_Sezione del documento:_
· · ·

LA RIAPERTURA DEL CASO E PROCESSO DEPISTAGGI
Nel 2013 i medici coinvolti nella morte di Stefano Cucchi furono condannati in primo grado, salvo poi essere assolti in Appello. Il 15 dicembre del 2015, la Cassazione decise per il parziale annullamento della sentenza di secondo grado e l’anno successivo nell’ambito dell’Appello bis, la Corte d’Appello di Roma assolse i 5 medici dall’accusa di omicidio colposo. Nel corso del lungo processo che vide coinvolti medici e poliziotti della penitenziaria non vi fu traccia di coloro che poi divennero i veri imputati, ovvero i Carabinieri. Nel settembre del 2015, su richiesta della famiglia di Stefano Cucchi, la procura capitolina riaprì l’inchiesta sulla morte del giovane geometra partendo da un esposto: il carabiniere Riccardo Casamassima fu vittima di minacce per la sua testimonianza. Questo portò ufficialmente alla riapertura del caso e alle indagini sui militari dell’Arma che si occuparono dell’identificazione e della custodia in camera di sicurezza tra il 15 ed il 16 ottobre di 10 anni fa. E’ il 17 gennaio 2017 quando le nuove indagini vengono chiuse con il rinvio a giudizio dei Carabinieri Alessio Di Bernardo, Raffaele D’Alessandro e Francesco Tedesco accusati di omicidio preterintenzionale e abuso di autorità. Nel corso del processo emersero in modo drammatico le violenze ma anche tutte le omissioni nel caso. Saranno in tutto otto i Carabinieri a finire sotto processo. La prima udienza del nuovo processo per depistaggio si è svolta il 12 novembre scorso, ad oltre un decennio dalla morte di Stefano.
LE ULTIME SENTENZE
Il 14 novembre scorso, per la famiglia di Stefano Cucchi è stato il giorno della verità. Due le sentenze giunte a distanza l’una dall’altra: la prima al termine del processo bis che vedeva imputati i cinque carabinieri con le accuse, a vario titolo, di omicidio preterintenzionale, falso e calunnia. La seconda sentenza in merito al procedimento in Appello a carico dei cinque medici dell’ospedale Sandro Pertini di Roma dove Cucchi è morto dopo sette giorni di agonia. Quest’ultima è stata la prima, in ordine temporale, a giungere nella giornata di giovedì scorso. Il processo ter si è concluso, come previsto, con una sentenza di non doversi procedere per intervenuta prescrizione nei confronti di quattro medici (Aldo Fierro, Flaminia Bruno, Luigi De Marchis Preite e Silvia Di Carlo) e l’assoluzione per un quindi dottore, Stefania Corbi. In riferimento invece alla sentenza relativa ai carabinieri, i giudici della I Corte d’Assise del Tribunale di Roma hanno condannato a 12 anni i carabinieri Alessio Di Bernardo e Raffaele D’Alessandro per la morte di Stefano Cucchi, entrambi riconosciuti colpevoli di omicidio preterintenzionale. Condannati anche a 3 anni e 8 mesi il maresciallo Roberto Mandolini, accusato di falso e a due 2 anni e mezzo il carabiniere Francesco Tedesco per la medesima accusa.

· · ·

_Compito da svolgere:_ Secondo il testo sul caso Cucchi riportato sopra, a quanti anni sono stati condannati i carabinieri Alessio Di Bernardo e Raffaele D’Alessandro? Rispondi per favore con una sola frase.

· · ·

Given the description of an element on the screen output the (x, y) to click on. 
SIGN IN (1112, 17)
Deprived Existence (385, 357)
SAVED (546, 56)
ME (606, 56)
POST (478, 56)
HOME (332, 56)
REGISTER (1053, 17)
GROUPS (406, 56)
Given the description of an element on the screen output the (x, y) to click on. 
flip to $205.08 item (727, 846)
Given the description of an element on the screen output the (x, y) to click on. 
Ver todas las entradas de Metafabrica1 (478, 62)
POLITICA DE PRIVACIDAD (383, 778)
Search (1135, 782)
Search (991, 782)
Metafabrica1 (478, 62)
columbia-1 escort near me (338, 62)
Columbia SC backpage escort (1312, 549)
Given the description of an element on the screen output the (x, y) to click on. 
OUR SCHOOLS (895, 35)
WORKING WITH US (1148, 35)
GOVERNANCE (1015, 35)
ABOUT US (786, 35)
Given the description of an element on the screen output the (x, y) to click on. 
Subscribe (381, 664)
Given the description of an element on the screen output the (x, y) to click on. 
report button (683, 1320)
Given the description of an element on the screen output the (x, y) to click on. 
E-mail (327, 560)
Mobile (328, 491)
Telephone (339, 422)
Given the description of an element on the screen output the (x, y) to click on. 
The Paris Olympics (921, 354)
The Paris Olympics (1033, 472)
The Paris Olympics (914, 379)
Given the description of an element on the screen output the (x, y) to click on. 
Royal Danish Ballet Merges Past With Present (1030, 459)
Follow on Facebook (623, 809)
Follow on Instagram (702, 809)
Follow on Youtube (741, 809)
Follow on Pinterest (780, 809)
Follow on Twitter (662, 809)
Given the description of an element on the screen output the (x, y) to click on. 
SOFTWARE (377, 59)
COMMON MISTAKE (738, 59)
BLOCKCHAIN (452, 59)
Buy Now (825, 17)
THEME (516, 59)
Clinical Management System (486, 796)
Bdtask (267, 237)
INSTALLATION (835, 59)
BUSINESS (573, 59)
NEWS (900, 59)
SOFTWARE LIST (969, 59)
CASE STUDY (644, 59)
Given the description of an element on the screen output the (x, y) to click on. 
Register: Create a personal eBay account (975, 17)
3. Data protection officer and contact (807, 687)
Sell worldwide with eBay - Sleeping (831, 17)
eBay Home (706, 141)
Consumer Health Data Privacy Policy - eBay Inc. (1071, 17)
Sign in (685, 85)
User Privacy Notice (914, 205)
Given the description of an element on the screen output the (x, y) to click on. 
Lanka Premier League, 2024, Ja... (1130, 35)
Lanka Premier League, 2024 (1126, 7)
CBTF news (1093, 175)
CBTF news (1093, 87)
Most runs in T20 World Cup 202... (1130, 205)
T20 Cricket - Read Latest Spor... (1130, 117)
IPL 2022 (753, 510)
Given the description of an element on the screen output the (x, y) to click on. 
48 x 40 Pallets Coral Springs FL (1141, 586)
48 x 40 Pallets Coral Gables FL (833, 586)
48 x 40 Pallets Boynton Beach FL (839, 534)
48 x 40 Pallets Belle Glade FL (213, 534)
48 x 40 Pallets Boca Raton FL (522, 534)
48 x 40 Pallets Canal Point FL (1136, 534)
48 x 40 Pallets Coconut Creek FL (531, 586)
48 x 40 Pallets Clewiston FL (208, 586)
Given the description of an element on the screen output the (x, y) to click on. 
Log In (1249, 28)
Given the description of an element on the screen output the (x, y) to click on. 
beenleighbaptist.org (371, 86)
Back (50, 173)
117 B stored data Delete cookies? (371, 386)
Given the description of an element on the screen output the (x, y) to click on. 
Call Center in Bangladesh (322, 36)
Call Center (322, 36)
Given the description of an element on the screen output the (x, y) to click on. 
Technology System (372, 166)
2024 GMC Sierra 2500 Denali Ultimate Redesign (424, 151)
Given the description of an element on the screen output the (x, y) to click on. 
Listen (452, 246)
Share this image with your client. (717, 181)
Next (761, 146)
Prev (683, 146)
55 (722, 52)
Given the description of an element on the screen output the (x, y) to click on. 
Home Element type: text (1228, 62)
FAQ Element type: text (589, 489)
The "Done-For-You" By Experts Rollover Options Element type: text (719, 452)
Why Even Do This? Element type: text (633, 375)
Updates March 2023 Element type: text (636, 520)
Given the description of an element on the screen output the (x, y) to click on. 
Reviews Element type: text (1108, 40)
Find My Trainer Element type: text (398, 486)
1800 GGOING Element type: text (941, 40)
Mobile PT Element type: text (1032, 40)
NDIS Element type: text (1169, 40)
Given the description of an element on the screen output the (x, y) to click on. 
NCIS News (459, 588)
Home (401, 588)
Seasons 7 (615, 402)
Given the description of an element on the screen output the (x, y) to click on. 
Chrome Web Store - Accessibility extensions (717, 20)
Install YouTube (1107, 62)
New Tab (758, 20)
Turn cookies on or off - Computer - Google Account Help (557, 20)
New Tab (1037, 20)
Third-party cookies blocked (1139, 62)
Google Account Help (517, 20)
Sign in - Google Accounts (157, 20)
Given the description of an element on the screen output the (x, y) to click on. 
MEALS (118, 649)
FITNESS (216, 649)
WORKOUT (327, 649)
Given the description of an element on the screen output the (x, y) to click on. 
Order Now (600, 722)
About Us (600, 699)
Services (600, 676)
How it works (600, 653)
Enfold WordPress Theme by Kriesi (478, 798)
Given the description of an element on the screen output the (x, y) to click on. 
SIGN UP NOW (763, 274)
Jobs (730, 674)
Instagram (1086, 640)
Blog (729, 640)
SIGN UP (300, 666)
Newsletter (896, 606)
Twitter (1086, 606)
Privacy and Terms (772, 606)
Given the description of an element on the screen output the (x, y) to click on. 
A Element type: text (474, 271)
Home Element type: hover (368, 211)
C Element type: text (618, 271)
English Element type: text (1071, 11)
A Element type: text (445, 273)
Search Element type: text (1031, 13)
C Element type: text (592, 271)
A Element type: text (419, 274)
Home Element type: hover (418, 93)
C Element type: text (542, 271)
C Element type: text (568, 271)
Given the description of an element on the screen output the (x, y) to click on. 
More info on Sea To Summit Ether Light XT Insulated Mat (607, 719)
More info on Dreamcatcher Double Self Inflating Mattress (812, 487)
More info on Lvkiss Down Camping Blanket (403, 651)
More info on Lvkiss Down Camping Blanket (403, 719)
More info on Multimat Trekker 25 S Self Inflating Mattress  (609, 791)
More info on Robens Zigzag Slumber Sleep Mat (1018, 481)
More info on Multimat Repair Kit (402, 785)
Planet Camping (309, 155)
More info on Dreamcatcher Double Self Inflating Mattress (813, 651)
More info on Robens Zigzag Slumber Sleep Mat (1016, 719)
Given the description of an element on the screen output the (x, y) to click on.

· · ·

_Risposta al compito:_ Alessio Di Bernardo e Raffaele D’Alessandro sono stati condannati a 12 anni, riconosciuti colpevoli di omicidio preterintenzionale.